→ Task instructions: Beginning with the first line, please repeat the entries exactly and end on the line that contains "Image resolution: width=517".

→ Available records:
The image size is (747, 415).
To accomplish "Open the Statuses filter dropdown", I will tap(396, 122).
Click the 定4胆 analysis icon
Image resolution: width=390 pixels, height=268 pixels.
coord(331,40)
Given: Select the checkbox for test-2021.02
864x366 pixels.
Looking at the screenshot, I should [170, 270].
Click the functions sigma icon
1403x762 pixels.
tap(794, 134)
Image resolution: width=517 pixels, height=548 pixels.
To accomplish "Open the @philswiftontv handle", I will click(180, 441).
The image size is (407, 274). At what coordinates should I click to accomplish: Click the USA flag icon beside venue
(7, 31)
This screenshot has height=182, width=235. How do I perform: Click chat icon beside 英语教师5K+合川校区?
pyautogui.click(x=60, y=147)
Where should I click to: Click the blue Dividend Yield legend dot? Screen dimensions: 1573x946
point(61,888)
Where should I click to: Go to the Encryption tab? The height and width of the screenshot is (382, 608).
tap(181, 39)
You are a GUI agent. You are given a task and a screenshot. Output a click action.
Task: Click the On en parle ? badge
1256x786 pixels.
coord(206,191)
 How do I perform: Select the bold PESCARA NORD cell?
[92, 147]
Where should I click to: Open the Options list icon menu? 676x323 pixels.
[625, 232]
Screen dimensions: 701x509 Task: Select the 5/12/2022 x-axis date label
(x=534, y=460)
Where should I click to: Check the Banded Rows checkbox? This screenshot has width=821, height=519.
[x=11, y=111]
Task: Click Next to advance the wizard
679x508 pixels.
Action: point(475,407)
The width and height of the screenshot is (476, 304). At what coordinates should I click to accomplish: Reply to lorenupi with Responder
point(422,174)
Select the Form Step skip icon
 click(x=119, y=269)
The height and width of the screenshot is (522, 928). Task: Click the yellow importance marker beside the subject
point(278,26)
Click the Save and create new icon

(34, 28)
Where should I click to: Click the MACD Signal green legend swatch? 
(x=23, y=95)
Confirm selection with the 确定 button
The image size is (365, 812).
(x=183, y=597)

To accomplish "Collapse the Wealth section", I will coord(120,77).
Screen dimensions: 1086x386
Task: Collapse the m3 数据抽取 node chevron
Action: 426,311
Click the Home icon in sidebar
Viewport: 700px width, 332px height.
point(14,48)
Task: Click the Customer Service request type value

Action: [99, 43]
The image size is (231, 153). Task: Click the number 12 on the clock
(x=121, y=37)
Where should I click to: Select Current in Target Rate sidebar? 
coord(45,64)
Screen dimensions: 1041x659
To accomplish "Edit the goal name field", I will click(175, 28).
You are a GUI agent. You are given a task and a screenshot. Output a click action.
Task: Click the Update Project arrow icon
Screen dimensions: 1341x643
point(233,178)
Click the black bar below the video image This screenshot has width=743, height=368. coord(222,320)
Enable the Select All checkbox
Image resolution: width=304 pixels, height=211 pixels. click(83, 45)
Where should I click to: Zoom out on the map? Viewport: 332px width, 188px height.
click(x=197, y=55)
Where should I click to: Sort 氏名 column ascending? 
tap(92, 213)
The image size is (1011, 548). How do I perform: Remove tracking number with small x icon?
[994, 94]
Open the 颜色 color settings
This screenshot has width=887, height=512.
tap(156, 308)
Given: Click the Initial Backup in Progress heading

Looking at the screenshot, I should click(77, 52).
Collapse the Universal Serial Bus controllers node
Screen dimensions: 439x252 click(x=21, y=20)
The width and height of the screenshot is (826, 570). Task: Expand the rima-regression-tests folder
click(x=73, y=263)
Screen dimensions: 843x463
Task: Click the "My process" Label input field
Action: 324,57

→ Solution to this problem:
The image size is (747, 415).
To accomplish "Open the Statuses filter dropdown", I will tap(396, 122).
Click the 定4胆 analysis icon
Image resolution: width=390 pixels, height=268 pixels.
coord(331,40)
Given: Select the checkbox for test-2021.02
864x366 pixels.
Looking at the screenshot, I should [170, 270].
Click the functions sigma icon
1403x762 pixels.
tap(794, 134)
Image resolution: width=517 pixels, height=548 pixels.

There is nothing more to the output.